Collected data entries
|---|
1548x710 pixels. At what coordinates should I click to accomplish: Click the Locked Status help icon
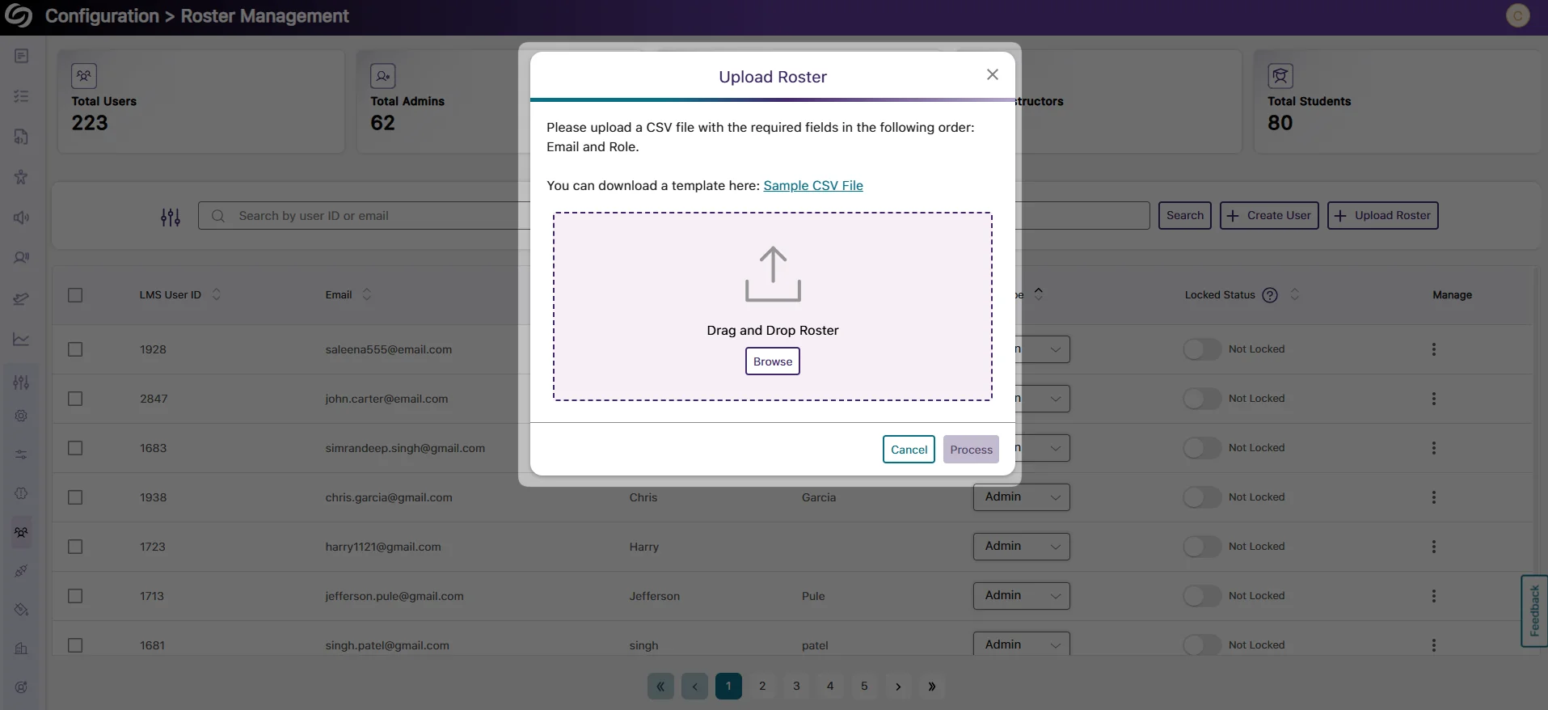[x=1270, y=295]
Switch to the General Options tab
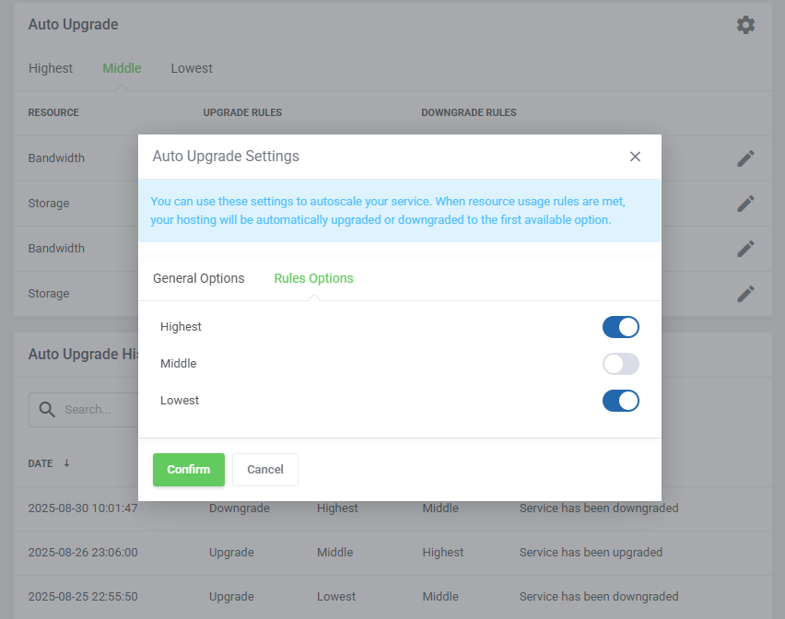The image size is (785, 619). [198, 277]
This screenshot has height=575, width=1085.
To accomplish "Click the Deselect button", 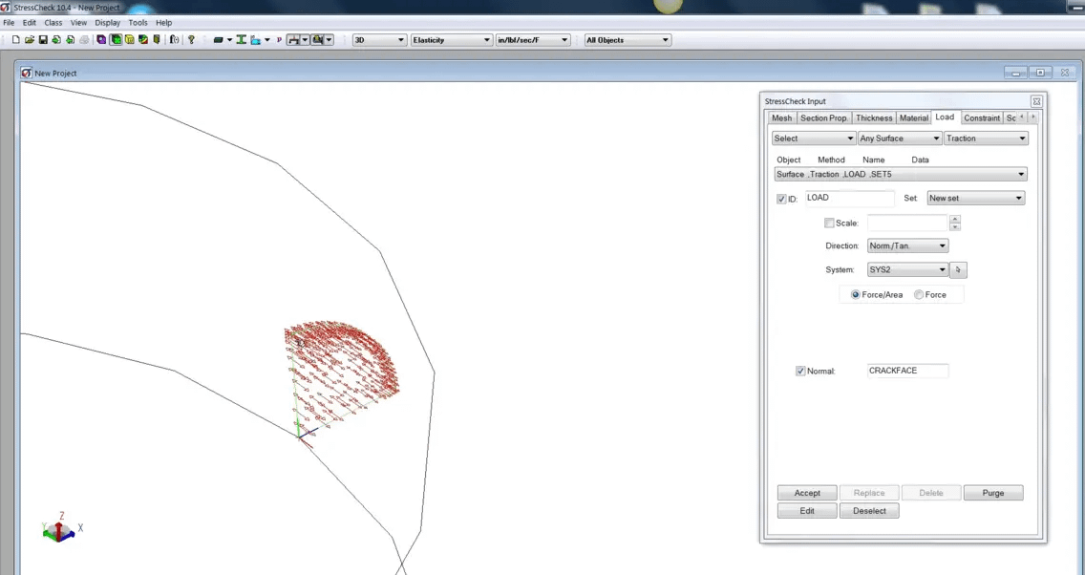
|---|
● Action item:
Could you copy exactly, and with no pictures, the lines above from the one containing "Switch to the General Options tab" through the last line, both included?

● Solution to the problem:
Switch to the General Options tab
The image size is (785, 619). [198, 277]
This screenshot has height=575, width=1085.
To accomplish "Click the Deselect button", 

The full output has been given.